For the uninitiated, let me explain. Chuck E’s is basically Las Vegas for tots. In one building, they have managed to install all the lights and noises of the strip, all the food of a low-cost buffet, and all the joys and sorrows of gambling. For many adults with a gambling addiction, it may well have started here. There are technically no slot machines, but every machine has a slot, nonetheless.

First, we bought our pizza. Pizza is not required, but if you want the true Chuck E experience, you’ll need to get one. We ordered a medium pepperoni for $24. Of course, that included 20 tokens… and the tokens are the real reason any of us are there.

But Skippy (our requisite little guy… you don’t want to be there without one) had never been led down the game room path before. When he was handed his little cup of tokens, he handed it off to me. Oh, such innocence. It will not last.

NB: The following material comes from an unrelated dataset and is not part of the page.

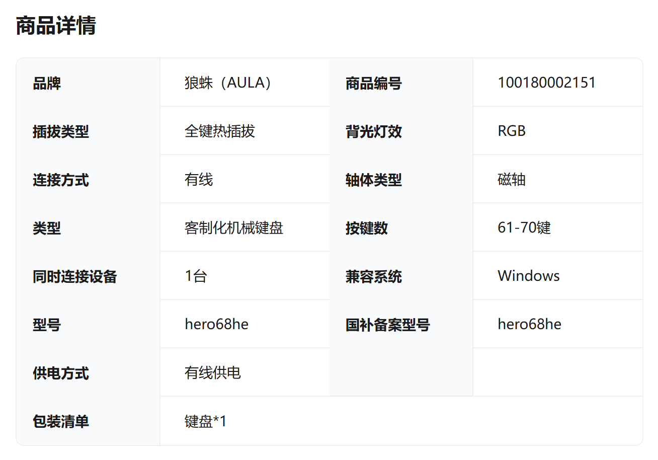Select the 全键热插拔 value cell
658x460 pixels.
pos(220,131)
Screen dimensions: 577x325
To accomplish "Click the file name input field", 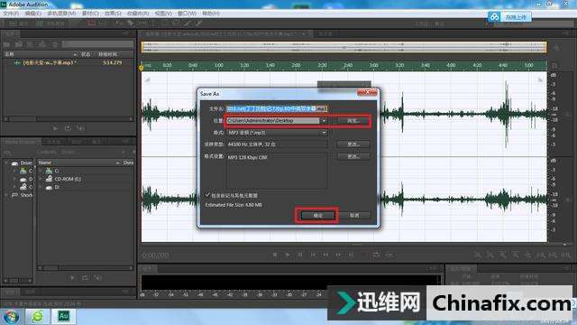I will tap(277, 108).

It only took one trip to the diminutive merry-go-round, one lesson on putting a token in the slot, and one jerky start on that wild ride of pleasure, to transform wide-eyed little Skippy into a slot-stuffing Pavlov’s dog. He ran from the merry-go-round to the squirt gun booth; from the basketball toss to the whack-a-mole game.

He was having a good time, but I was having a great time. While Mark sat serenely in our booth, munching pizza and watching the baby play with a soda straw, I was hurriedly tracking what could well have been a hyperactive chipmunk on a sugar high. He was here! He was there!

And then he spotted the bumper cars.

I don’t remember bumper cars from the days when I took my own children to Chuck E. Cheese’s, but here they were — all chrome-shiny and tempting. Skippy just had to ride one, but they cost four tokens each, which was all he had left. He also was about two years too young to be driving any kind of vehicle. After all, we had just come from a video race game where it only took him two minutes to demolish every palm tree, construction barrier and innocent pedestrian along his route. But Skippy stood at the bumper car booth so long, with his hopeful little face pressed against the fence, that the attendant let him in.

I didn’t think he would get it. I didn’t think he would he would be able to figure out that you have to push the bar forward, then backward. And he certainly couldn’t hear me coaching him over the din. But Skippy wiggled the handles a bit and the car wiggled. Sheer delight! Then he noticed the other kids pulling the handles back, so he did, too. Scoooot! Back he went, at top speed, successfully bashing himself against the back wall. Hahaha! Then scoooot! Fast forward into the little red-haired girl. The fiendish delight! The unmitigated joy!

I was laughing so hard that I couldn’t see.

And then the ride ended, and it was time to go home. We had both had a wonderful, most non-educational time. But that’s OK, because on Monday, we went to the zoo.